Introduction
NewsFetch
Processed, Structured, and Ready to Use
Billions of articles, tens of thousands of world-wide sources, multiple languages!!
Source code
NewsFetch has been developed with Python. To get started, you will need to have Python 3.9 or higher installed on your system. Python can be downloaded from here.
Pyenv is a tool that can be used to manage multiple versions of Python on the same system. It can be installed using the following command:
curl https://pyenv.run | bash
Once installed you can install Python 3.9 using the following command:
pyenv install 3.9
Project Structure
NewsFetch has various subprojects, and others are being implemented and will be added. All subprojects will be based on Python and will follow the same structure. The general installation instructions for each subproject will be same. Any specific instructions for a subproject will be mentioned in the respective subproject's documentation.
- NewsFetch Core - Core library for NewsFetch
- NewsFetch Common Crawl - Common Crawl related tools
- NewsFetch Api - Example API based on FastAPI
- Sample Data - Sample data
Installation
All NewsFetch subprojects use Poetry for managing dependencies.
To get started, first navigate to the submodule directory.
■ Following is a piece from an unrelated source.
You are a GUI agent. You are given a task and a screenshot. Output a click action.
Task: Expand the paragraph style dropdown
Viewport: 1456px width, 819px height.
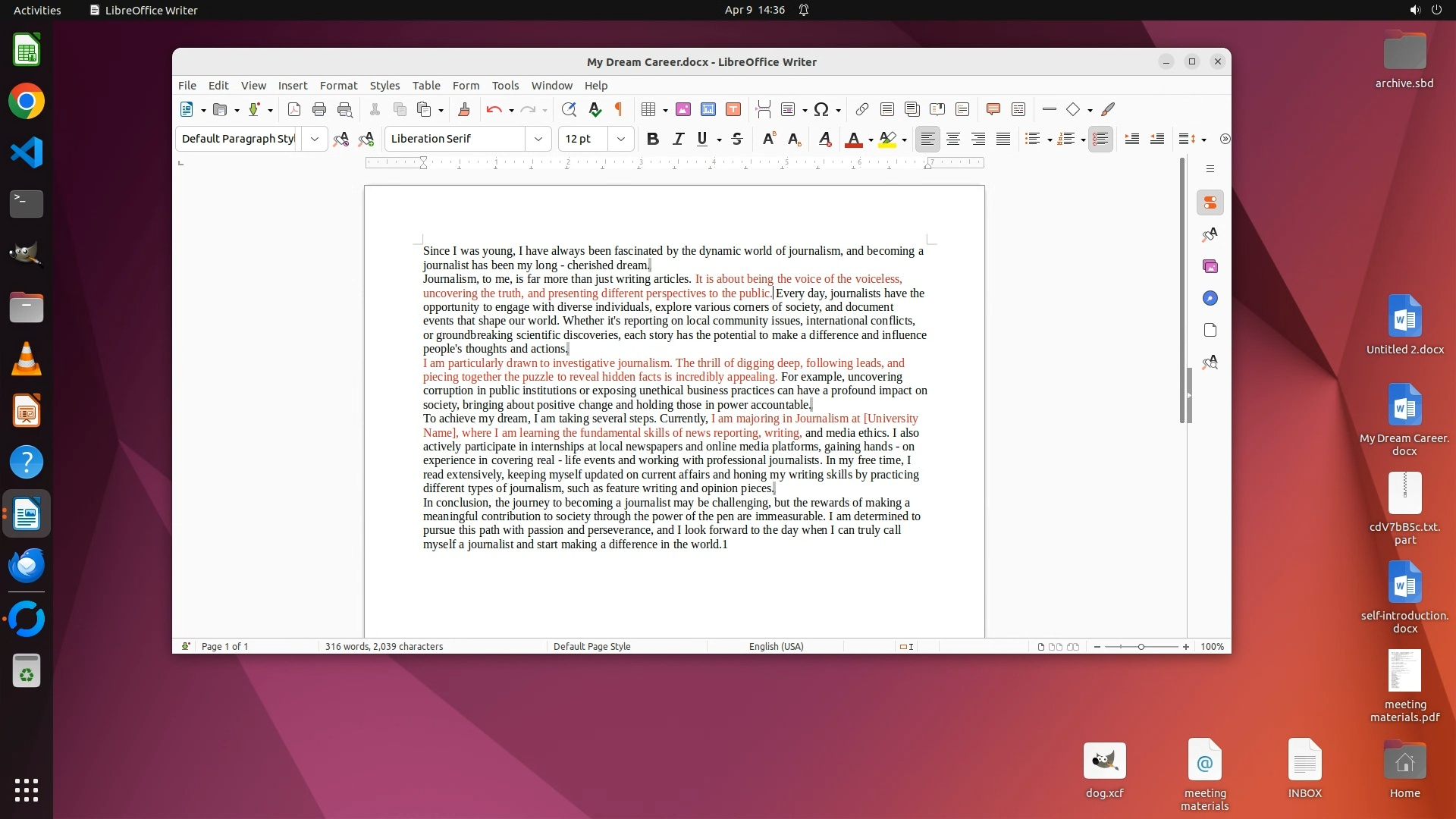[314, 139]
Now create a virtual environment and activate it.
python -m venv venv
source venv/bin/activate
Then, install Poetry.
pip install poetry
Now, install the dependencies.
poetry install
Usage
In cases where there is a .env.sample
file, make a copy of it to a file named .env
add/updated the required values.
These values will be used in configuration, and is loaded from the .env
file in corresponding config.py
file.